Abstract
Deep energy renovation of building stock came more into focus in the European Union due to energy efficiency related directives. Many buildings that must undergo deep energy renovation are old and may lack design/renovation documentation, or possible degradation of materials might have occurred in building elements over time. Thermal transmittance (i.e. U-value) is one of the most important parameters for determining the transmission heat losses through building envelope elements. It depends on the thickness and thermal properties of all the materials that form a building element. In-situ U-value can be determined by ISO 9869-1 standard (Heat Flux Method - HFM). Still, measurement duration is one of the reasons why HFM is not widely used in field testing before the renovation design process commences. This paper analyzes the possibility of reducing the measurement time by conducting parallel measurements with one heat-flux sensor. This parallelization could be achieved by applying a specific class of the Artificial Neural Network (ANN) on HFM results to predict unknown heat flux based on collected interior and exterior air temperatures. After the satisfying prediction is achieved, HFM sensor can be relocated to another measuring location. Paper shows a comparison of four ANN cases applied to HFM results for a measurement held on one multi-layer wall – multilayer perceptron with three neurons in one hidden layer, long short-term memory with 100 units, gated recurrent unit with 100 units and combination of 50 long short-term memory units and 50 gated recurrent units. The analysis gave promising results in term of predicting the heat flux rate based on the two input temperatures. Additional analysis on another wall showed possible limitations of the method that serves as a direction for further research on this topic.
Highlights
The building sector is recognized as an area where action can be taken through energy efficiency regulations to reduce humanity’s impact on the environment [1], it is clear that there is a significant need for energy retrofitting of the building stock [2]

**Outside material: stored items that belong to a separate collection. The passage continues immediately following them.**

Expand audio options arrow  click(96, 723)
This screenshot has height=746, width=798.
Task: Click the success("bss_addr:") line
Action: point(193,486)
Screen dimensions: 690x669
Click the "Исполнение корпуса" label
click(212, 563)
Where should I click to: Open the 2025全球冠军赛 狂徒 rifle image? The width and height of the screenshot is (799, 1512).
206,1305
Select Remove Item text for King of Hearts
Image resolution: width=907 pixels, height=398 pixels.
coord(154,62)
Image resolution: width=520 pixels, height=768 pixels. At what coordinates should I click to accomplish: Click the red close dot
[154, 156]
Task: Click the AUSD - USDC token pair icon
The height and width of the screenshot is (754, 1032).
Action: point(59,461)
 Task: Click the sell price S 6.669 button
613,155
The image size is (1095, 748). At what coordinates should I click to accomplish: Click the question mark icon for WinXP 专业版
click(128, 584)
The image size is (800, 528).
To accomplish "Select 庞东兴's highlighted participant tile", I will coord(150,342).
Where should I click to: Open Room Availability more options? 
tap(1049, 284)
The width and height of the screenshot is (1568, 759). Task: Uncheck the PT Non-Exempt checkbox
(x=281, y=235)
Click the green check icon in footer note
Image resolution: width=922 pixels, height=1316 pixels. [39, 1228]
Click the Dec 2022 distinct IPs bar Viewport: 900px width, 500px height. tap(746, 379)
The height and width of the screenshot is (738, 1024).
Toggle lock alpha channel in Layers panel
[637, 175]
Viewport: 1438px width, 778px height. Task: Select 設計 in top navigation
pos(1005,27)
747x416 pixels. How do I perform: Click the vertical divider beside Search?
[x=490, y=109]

Paper shows a comparison of four Artificial Neural Network (ANN) cases applied to heat flux method (HFM) results for a measurement held on one multi-layer wall – multilayer perceptron with three neurons in one hidden layer, long short-term memory with 100 units, gated recurrent unit with 100 units and combination of 50 long short-term memory units and 50 gated recurrent units
If we observe training/validation ratio 1/4, the best matching is registered for MLP3 ANN architecture with root mean squared error (RMSE) 2.02 which can be seen in table 1
Summary
The building sector is recognized as an area where action can be taken through energy efficiency regulations to reduce humanity’s impact on the environment [1], it is clear that there is a significant need for energy retrofitting of the building stock [2]. Since the boundary conditions are difficult to handle, as the external boundary condition is the outside air temperature and the internal one is the constant room temperature [14], the test time of several different building elements can be reduced either by using multiple HFM sensors (which is financially and operationally inefficient [18]) or by evaluating the sensor results according to the assumed behavior pattern. Such prediction of sensor results is potentially possible with artificial intelligence [19]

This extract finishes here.